Asie centrale, Bush retrouve du charme aux tyrans

10 min

Les Etats-Unis visaient l'avènement de démocraties dans les ex-pays soviétiques. Les enjeux géostraté­giques et l'attrait des ressources du sous-sol passent ce projet par pertes et profits.

Avant même qu’un nouveau président ne lui succède en janvier de l’an prochain, George W. Bush a dû remiser au magasin des accessoires l’un des principaux points de sa doctrine, régulièrement martelé dans la plupart de ses interventions au moins jusqu’en 2006. Emprunté au catéchisme des néoconservateurs, cet engagement, un moment présenté comme " le but ultime " de la diplomatie américaine et le meilleur moyen de mettre en échec le terrorisme, consistait à " en finir avec les tyrannies dans le monde ". Et à oeuvrer pour l’avènement de la démocratie et de la bonne gouvernance - la première étape de ce programme étant bien sûr l’organisation d’élections libres et justes, ainsi que la lutte contre la corruption.

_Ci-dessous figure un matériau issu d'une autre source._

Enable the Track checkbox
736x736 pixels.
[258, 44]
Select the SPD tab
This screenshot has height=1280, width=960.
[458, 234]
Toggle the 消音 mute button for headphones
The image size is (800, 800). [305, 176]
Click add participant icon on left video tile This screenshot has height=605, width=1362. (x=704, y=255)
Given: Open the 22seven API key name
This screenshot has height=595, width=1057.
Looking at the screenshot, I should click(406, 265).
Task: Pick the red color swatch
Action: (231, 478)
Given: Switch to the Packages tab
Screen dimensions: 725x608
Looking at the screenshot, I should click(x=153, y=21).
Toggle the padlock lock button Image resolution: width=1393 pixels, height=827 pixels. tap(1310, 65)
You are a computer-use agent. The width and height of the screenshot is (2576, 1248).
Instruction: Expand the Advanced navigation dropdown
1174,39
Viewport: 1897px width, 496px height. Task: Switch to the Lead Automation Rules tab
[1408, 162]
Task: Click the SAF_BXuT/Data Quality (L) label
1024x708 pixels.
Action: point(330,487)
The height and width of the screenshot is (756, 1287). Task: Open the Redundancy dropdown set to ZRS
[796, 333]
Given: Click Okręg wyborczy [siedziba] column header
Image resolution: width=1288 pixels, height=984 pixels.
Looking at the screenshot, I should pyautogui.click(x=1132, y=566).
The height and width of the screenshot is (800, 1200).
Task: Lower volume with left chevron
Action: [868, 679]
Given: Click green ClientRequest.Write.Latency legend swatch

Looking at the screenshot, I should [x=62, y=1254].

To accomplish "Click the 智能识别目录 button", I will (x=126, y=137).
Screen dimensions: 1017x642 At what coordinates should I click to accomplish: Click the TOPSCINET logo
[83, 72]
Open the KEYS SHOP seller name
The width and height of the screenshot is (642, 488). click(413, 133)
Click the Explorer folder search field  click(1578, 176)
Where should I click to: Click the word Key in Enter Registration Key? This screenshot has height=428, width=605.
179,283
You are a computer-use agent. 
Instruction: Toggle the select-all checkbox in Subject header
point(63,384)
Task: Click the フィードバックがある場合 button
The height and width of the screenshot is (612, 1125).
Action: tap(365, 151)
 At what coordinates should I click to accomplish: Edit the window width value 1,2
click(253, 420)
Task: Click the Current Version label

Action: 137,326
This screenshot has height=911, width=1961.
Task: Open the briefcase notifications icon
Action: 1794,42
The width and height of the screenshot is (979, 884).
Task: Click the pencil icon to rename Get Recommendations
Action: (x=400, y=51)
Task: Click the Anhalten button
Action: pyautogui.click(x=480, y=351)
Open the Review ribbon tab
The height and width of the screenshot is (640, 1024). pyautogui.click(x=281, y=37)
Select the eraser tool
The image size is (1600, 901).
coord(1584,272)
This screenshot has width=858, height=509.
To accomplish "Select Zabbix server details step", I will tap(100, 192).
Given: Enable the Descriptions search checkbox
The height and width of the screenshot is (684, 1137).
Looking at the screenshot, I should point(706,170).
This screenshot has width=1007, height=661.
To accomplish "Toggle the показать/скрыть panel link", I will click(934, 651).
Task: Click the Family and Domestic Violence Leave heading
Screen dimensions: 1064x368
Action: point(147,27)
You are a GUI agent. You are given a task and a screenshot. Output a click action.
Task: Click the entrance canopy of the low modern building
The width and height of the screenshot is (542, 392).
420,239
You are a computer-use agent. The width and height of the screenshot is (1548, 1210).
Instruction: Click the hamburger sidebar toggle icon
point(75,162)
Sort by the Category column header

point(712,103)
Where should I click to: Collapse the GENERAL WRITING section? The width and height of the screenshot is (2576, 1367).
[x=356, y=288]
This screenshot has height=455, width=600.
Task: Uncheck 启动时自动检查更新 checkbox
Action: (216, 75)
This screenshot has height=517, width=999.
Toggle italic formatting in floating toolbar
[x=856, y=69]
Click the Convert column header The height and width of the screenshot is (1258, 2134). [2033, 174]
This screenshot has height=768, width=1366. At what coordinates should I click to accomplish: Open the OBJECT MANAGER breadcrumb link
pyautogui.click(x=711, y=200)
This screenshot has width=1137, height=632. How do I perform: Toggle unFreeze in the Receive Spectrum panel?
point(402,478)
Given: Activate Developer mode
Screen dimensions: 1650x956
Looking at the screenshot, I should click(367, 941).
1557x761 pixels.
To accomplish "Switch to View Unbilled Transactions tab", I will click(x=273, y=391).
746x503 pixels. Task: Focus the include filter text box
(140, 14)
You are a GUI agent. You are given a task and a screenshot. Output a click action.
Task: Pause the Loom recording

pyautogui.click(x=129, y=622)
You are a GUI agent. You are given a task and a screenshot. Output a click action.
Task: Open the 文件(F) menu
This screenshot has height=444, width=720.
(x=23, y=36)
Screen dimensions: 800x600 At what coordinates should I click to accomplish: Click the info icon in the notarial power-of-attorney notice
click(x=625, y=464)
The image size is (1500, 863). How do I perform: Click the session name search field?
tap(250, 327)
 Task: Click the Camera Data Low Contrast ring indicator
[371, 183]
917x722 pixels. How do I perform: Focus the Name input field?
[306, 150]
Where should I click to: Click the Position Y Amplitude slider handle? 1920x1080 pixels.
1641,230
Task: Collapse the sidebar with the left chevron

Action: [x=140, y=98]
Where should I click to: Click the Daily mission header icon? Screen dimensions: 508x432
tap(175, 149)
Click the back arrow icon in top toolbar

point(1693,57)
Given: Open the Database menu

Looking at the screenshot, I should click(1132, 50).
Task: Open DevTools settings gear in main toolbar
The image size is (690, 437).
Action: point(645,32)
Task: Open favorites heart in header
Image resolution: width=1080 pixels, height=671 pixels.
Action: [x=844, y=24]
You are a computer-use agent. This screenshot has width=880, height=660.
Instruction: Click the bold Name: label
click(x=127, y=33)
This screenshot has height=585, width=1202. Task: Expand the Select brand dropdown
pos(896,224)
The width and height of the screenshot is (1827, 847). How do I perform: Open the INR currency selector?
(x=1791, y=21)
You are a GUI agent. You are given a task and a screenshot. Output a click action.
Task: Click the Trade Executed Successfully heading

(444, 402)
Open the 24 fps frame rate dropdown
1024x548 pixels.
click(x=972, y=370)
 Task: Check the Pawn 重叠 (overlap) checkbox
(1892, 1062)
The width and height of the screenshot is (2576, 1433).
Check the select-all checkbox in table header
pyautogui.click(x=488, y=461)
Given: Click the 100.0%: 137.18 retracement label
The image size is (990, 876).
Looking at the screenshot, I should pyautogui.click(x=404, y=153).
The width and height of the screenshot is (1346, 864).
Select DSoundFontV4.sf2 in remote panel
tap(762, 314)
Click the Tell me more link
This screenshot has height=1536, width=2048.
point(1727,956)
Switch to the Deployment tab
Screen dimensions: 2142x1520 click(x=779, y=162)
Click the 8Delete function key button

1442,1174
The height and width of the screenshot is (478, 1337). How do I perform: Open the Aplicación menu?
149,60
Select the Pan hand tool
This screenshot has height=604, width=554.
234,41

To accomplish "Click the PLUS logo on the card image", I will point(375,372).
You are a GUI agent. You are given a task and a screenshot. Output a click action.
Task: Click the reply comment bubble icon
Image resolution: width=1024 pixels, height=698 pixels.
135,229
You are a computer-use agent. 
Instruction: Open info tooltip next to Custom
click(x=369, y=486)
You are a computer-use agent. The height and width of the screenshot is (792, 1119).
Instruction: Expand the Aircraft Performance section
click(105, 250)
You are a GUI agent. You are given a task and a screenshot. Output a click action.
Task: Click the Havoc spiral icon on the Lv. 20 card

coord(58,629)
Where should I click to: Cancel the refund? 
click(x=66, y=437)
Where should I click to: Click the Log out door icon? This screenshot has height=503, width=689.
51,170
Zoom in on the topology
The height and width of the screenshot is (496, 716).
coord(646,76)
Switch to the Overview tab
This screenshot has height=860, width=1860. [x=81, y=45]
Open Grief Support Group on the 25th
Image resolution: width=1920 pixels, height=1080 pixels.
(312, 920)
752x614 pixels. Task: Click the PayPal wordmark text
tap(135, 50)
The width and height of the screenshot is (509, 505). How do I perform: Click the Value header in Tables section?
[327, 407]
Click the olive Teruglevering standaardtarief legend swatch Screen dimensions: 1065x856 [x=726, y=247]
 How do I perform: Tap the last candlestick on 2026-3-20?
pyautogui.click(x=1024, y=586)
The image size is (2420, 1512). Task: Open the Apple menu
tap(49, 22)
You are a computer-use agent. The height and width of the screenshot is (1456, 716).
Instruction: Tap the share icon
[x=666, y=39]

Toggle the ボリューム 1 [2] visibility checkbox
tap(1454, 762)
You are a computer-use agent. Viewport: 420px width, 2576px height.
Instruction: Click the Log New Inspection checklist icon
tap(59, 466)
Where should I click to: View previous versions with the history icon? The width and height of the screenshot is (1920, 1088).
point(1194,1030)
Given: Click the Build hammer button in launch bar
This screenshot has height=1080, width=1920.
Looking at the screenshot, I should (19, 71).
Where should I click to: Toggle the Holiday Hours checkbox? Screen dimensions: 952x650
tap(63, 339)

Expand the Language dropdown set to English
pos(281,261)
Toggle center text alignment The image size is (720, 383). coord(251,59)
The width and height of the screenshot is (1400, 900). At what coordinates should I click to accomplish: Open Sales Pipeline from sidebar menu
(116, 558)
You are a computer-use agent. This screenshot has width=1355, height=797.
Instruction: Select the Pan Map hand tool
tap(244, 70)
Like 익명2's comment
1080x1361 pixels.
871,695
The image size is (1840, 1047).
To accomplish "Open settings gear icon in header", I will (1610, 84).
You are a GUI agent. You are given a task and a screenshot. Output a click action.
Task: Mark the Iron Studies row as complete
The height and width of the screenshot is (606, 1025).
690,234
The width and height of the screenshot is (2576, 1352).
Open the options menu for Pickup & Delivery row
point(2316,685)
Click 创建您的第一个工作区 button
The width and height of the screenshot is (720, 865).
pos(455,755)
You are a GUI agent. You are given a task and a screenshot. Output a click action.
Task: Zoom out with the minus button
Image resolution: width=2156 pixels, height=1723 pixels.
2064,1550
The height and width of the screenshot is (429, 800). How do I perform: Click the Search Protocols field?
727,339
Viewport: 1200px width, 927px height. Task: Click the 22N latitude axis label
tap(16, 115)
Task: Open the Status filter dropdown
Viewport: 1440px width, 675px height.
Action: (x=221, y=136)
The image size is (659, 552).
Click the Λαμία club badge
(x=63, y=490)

Le tout, selon George W Bush, car " cela correspond aux intérêts vitaux de l’Amérique et à ses croyances les plus profondes ". Dans un discours retentissant, prononcé au Caire à la même époque, la secrétaire d’Etat Condoleezza Rice avait été encore plus explicite, affirmant que les Etats-Unis avaient eu tort au Proche-Orient de soutenir sans faille pendant des dizaines d’années des régimes autoritaires trichant avec - ou refusant - la démocratie.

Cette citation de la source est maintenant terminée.